# [Directions for this task]
As the answer, set down the lines below from the one containing "Click the const keyword on the first line" through the one containing "Given: Click Agregar almacenes button", exactly and inclusively, and no others.

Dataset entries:

_ _ _ _ _ _ _

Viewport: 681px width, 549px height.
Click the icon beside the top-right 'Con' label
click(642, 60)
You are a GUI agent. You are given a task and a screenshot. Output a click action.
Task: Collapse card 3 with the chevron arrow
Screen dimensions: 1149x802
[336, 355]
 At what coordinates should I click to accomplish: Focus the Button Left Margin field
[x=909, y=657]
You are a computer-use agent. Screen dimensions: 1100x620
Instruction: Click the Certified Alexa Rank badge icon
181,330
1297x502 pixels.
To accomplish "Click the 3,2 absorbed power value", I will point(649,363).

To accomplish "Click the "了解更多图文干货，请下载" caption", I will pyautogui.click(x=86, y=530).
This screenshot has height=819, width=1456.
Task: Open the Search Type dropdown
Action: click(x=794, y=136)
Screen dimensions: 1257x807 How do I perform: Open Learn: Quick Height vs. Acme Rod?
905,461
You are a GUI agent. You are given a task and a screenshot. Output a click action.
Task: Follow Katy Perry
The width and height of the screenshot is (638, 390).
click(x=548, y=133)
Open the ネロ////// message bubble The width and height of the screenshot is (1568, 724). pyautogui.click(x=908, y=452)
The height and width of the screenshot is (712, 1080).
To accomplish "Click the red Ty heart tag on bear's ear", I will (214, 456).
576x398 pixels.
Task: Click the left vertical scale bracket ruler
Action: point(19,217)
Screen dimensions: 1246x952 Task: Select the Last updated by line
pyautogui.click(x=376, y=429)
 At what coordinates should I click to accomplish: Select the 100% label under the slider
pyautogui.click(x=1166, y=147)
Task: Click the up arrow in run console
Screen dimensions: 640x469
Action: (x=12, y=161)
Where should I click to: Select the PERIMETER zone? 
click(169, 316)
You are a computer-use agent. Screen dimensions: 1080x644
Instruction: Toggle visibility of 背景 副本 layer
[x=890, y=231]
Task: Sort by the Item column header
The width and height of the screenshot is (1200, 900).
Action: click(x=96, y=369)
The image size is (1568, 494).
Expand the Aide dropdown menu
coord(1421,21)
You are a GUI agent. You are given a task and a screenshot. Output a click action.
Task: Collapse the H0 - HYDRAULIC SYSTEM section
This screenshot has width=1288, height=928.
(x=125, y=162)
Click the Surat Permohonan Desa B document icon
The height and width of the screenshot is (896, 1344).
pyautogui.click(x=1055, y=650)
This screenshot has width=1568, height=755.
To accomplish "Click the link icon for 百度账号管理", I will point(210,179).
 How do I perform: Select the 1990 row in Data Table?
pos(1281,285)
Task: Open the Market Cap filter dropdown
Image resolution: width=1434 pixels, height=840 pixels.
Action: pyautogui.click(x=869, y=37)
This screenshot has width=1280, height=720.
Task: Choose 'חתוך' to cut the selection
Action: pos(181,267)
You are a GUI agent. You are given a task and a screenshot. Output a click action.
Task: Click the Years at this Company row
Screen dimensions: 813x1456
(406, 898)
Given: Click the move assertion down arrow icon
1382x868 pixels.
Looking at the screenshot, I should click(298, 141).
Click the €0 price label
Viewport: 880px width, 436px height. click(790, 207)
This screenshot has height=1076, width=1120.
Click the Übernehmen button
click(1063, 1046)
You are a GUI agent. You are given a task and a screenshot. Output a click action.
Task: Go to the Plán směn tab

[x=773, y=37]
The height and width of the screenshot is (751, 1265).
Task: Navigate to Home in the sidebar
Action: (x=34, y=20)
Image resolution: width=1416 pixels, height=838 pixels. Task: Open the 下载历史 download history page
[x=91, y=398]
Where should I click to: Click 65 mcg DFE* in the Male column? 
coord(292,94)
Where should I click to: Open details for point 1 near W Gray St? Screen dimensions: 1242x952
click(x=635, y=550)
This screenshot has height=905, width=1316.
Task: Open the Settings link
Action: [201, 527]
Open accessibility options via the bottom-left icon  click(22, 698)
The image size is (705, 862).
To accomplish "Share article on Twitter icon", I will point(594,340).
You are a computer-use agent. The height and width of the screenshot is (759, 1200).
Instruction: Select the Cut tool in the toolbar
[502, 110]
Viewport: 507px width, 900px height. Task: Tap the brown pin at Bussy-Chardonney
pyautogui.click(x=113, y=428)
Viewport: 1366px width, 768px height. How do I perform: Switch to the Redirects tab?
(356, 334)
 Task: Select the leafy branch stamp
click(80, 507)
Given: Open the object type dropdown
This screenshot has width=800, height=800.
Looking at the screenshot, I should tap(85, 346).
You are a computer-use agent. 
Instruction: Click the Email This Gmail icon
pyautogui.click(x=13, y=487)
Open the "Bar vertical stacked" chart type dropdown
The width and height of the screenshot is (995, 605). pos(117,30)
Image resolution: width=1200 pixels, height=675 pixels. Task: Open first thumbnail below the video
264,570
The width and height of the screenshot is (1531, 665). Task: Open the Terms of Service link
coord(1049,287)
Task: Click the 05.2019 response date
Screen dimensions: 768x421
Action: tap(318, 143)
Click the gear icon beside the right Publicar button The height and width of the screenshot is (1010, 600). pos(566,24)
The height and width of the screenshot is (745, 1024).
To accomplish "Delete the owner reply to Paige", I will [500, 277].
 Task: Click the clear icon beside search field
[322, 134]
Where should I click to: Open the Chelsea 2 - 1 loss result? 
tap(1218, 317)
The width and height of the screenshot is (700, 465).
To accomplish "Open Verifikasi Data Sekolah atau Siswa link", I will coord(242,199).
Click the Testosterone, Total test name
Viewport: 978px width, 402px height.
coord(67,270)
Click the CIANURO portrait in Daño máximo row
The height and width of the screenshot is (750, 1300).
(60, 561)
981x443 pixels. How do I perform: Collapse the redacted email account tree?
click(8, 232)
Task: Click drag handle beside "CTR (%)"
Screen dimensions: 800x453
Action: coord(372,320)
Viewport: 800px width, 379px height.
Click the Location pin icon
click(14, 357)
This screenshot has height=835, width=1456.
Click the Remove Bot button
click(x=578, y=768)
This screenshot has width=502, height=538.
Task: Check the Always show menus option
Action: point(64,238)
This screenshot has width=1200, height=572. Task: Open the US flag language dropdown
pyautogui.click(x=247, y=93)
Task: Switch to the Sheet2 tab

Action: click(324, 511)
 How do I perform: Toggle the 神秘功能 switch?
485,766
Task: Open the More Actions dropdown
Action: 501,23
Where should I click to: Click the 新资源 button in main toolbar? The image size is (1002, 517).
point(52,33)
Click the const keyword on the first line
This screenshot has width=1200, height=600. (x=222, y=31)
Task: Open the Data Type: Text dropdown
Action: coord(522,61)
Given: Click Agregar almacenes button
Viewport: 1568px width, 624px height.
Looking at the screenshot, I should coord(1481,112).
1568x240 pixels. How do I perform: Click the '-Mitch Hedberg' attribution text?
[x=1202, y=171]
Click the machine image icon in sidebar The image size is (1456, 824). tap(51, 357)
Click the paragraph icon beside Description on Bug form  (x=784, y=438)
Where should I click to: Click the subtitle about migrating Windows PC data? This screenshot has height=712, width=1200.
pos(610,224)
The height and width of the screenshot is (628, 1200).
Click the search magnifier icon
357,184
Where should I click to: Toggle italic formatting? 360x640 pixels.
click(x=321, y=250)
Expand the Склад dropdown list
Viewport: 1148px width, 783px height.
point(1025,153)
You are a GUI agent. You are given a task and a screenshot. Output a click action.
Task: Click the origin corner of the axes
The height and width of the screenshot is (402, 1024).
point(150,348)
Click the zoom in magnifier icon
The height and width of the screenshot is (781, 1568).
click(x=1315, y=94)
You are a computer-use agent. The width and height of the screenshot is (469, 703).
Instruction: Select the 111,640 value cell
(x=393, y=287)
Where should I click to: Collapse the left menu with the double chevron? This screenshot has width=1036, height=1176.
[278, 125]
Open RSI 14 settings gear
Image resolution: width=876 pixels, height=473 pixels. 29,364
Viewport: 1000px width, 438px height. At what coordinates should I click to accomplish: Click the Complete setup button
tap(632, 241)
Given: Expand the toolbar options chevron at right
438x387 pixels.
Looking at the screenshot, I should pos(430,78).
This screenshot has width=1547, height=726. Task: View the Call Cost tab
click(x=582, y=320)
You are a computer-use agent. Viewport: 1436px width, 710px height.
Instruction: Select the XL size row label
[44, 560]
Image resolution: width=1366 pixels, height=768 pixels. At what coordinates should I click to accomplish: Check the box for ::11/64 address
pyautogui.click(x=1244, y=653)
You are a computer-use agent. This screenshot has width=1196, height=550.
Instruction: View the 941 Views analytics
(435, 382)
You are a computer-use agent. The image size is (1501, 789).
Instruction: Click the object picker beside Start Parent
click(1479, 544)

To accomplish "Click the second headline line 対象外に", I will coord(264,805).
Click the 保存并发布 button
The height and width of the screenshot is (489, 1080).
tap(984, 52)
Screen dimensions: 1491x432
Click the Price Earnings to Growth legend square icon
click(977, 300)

_ _ _ _ _ _ _

# [Response to this exercise]
Click the const keyword on the first line
This screenshot has width=1200, height=600. (x=222, y=31)
Task: Open the Data Type: Text dropdown
Action: coord(522,61)
Given: Click Agregar almacenes button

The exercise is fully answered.